[TASK TO COMPLETE]
Report all lines of the records that contain "will".

==== INPUT FOR THIS TASK

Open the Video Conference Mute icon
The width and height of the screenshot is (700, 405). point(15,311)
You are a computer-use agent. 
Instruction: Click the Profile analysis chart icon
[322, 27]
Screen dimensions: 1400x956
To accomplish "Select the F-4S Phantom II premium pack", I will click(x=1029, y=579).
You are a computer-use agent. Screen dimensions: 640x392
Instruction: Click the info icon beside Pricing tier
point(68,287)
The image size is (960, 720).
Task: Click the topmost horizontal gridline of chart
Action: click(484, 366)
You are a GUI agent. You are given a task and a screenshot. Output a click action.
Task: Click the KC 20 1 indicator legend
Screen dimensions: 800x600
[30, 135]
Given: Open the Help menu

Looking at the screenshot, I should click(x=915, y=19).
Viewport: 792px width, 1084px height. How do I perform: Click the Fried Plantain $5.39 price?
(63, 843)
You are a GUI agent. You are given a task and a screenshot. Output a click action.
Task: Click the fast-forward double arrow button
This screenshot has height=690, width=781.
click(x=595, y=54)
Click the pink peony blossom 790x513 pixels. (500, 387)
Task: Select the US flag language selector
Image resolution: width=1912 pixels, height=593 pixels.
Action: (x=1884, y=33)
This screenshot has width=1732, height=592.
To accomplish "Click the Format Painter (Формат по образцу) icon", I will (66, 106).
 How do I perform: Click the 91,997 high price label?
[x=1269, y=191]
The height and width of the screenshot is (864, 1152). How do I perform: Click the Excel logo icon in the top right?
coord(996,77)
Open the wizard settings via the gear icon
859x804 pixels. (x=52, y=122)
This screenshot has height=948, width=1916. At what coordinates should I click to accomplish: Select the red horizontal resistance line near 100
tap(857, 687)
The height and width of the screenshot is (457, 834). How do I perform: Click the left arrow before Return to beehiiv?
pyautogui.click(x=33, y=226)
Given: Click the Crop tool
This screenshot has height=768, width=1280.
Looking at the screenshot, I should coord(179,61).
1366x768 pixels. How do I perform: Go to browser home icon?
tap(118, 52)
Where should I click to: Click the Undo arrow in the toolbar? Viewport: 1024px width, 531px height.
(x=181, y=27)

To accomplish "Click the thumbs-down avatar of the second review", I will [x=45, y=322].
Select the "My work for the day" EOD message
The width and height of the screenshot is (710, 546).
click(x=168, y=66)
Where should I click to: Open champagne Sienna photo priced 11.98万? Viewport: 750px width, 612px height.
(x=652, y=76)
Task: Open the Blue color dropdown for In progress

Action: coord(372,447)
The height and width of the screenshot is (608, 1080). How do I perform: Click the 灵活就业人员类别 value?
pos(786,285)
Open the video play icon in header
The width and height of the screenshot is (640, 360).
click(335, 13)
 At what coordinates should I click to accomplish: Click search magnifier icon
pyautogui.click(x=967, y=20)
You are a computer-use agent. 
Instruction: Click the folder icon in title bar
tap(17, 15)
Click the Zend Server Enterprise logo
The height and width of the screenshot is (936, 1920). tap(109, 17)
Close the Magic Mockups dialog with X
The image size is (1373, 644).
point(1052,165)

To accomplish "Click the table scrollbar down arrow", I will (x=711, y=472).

========

[EXERCISE ANSWER]
To accomplish "Select the F-4S Phantom II premium pack", I will click(x=1029, y=579).
To accomplish "Click the Format Painter (Формат по образцу) icon", I will (66, 106).
To accomplish "Click the thumbs-down avatar of the second review", I will [x=45, y=322].
To accomplish "Click the table scrollbar down arrow", I will (x=711, y=472).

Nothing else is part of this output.